Among the entries that follow, tally the lines with the string "баня". Give no more than the number.

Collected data
····················
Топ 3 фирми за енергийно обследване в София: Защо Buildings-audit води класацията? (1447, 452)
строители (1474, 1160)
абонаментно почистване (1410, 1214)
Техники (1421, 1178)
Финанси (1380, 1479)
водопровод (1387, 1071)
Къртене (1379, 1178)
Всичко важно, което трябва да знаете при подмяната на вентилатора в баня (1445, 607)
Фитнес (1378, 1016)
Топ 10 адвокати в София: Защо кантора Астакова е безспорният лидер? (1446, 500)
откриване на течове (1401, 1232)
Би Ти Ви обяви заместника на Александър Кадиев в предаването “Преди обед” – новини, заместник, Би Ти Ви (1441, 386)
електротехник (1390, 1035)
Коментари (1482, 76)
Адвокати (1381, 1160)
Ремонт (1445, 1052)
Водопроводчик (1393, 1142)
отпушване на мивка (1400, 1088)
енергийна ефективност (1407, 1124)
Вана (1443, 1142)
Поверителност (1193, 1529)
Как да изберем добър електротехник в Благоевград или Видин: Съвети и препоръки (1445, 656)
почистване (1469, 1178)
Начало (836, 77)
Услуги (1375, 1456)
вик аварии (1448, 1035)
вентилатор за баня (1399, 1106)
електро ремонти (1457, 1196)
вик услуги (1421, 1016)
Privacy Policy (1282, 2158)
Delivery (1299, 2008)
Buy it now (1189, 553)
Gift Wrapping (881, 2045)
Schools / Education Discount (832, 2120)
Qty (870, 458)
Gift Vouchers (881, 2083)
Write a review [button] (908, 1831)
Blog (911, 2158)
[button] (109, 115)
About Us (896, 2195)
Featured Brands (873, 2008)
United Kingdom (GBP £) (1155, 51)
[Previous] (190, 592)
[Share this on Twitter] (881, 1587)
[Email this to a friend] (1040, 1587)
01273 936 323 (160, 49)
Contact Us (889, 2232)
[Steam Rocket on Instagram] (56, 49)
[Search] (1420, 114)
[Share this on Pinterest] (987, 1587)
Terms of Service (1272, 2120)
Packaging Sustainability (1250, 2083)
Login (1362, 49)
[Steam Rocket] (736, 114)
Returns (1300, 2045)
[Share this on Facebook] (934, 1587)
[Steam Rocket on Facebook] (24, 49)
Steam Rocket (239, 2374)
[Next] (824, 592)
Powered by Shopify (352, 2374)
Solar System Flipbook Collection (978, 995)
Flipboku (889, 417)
····················
__Answer section__: 2